Hyperuricemia and gout are well-recognized complications of chronic lead intoxication, with the prevalence of gout in patients with plumbism ranging between 6% and 50%.¹³⁵ Although a renal defect is recognized, it has not been well defined.^136,137 Some patients with primary gout have increased blood lead levels compared with age- and sex-matched controls, despite the absence of a history of overt lead exposure.¹³⁸ This suggests that occult chronic lead intoxication may play a causative role in some cases of primary gout (up to 36% of some gout populations).¹³⁵ In addition, patients with gout who have renal impairment seem to have an increased quantity of mobilized lead compared with gouty patients with normal renal function.¹³⁹ These observations suggest an important role for lead in the pathogenesis of gouty nephropathy.

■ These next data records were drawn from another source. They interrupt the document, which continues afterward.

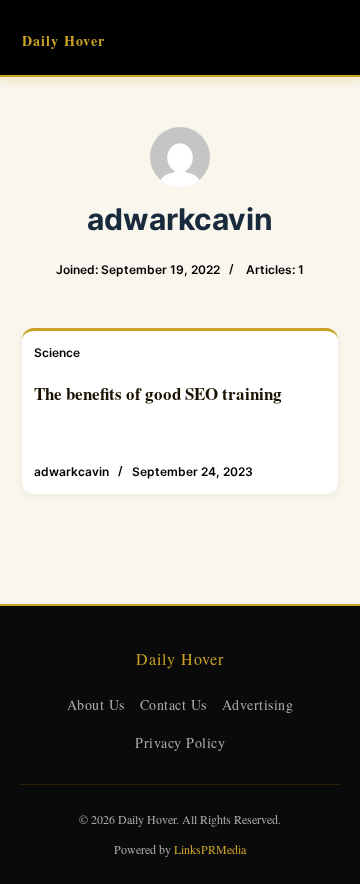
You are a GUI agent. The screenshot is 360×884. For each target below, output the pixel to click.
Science (57, 352)
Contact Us (173, 704)
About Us (96, 704)
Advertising (258, 704)
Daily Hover (63, 40)
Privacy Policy (180, 742)
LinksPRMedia (210, 849)
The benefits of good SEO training (158, 393)
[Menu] (329, 38)
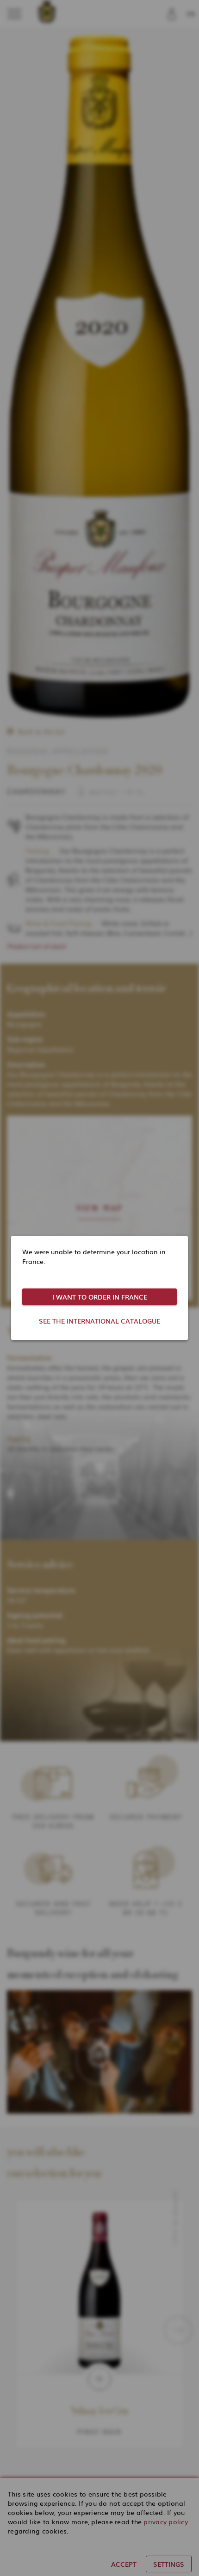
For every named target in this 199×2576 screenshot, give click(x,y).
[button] (99, 1296)
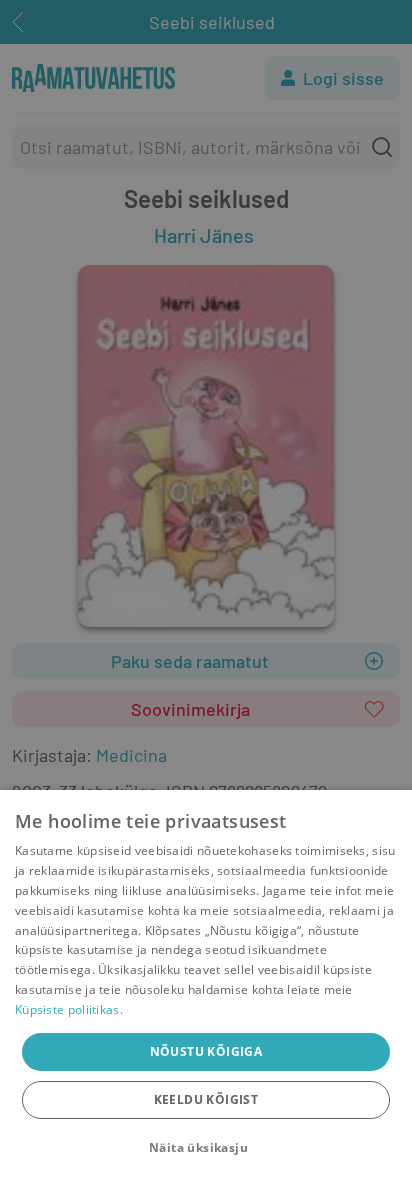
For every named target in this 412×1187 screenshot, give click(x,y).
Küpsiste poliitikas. (69, 1009)
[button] (206, 1148)
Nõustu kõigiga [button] (206, 1051)
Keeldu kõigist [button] (206, 1099)
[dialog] (206, 988)
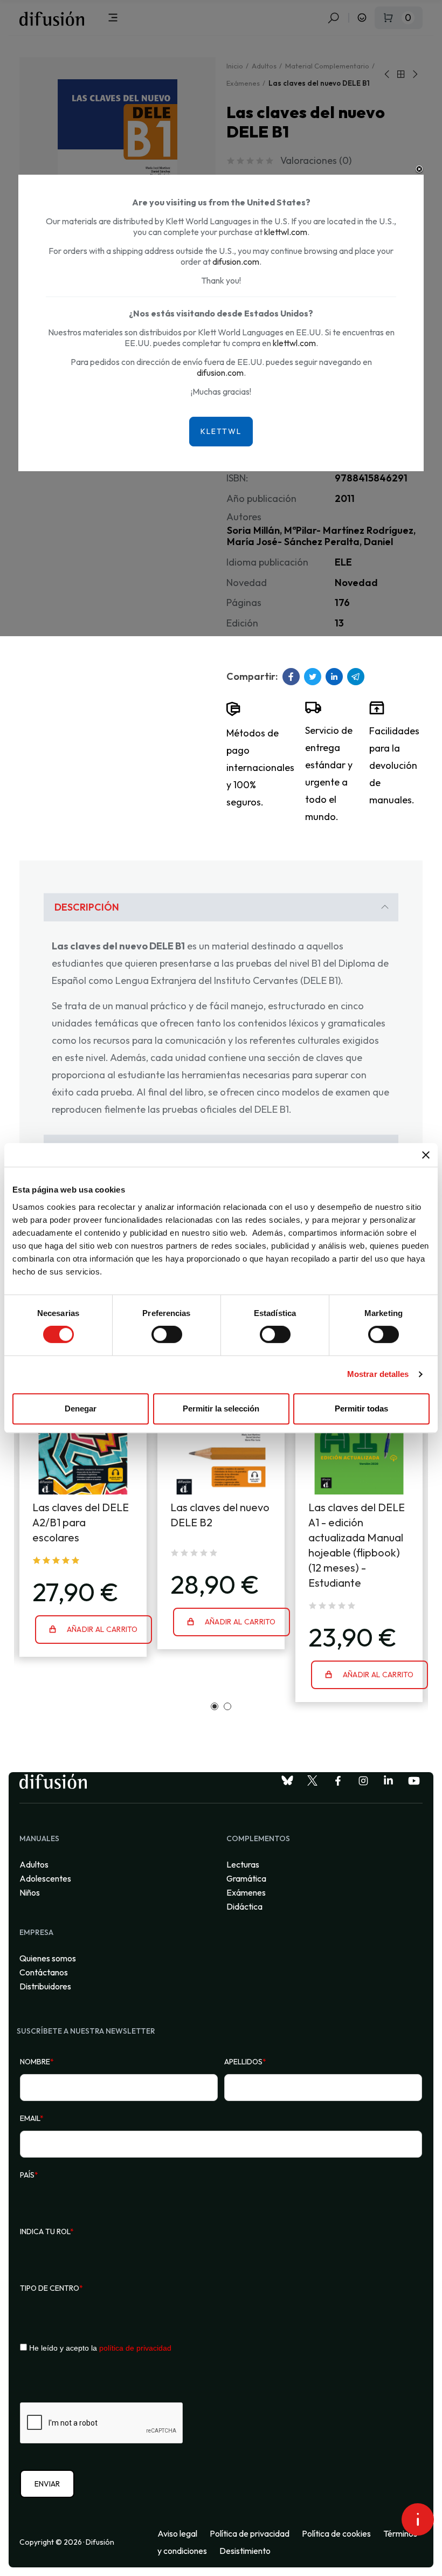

Cyclosporine-Induced Hyperuricemia and Gout

Cyclosporine interferes with the renal excretion of uric acid. Hyperuricemia and gout occur with increased frequency among transplant recipients treated with cyclosporine and are even more common when diuretics are used concomitantly.^78,140 However, serum urate levels do not correlate directly with cyclosporine levels or with the degree of hypertension or renal insufficiency. The onset of gout may occur soon after transplantation, with a mean of about 17 months. Gouty attacks may be typical and monoarticular, or they may affect unusual sites such as the shoulder, hip, or sacroiliac joints. Polyarticular attacks and an accelerated course, with early development of tophi, may also be observed. Nephrolithiasis develops in about 3% of renal transplant patients. All calculi from azathioprine-treated patients are composed of calcium compounds, whereas 60% of the calculi from those treated with cyclosporine contain uric acid.¹⁴¹

Primary Gout

Renal mechanisms are responsible for the hyperuricemia in most cases of gout. Genetic factors exert an important control in the renal clearance of urate.¹⁴⁵ A careful comparison of uric acid clearances and excretion rates over a wide but comparable range of filtered loads of urate indicates that most gouty subjects have a lower ratio of urate-to-inulin clearance (C_urate/C_inulin ratio) than do nongouty subjects.^142,145,146 The excretion rates and the capacity of the excretory mechanism for uric acid are the same for gouty subjects and nongouty individuals (see Figure 94-8). The excretion curve, however, is shifted. Gouty subjects require serum urate values 2 or 3 mg/dL higher than those of controls to achieve equivalent uric acid excretion rates. Theoretically, the shift in the excretion curve in gouty subjects may result from reduced filtration of urate, enhanced reabsorption, or decreased secretion. Patients classified as exhibiting an overproduction of uric acid represent less than 10% of the gouty population.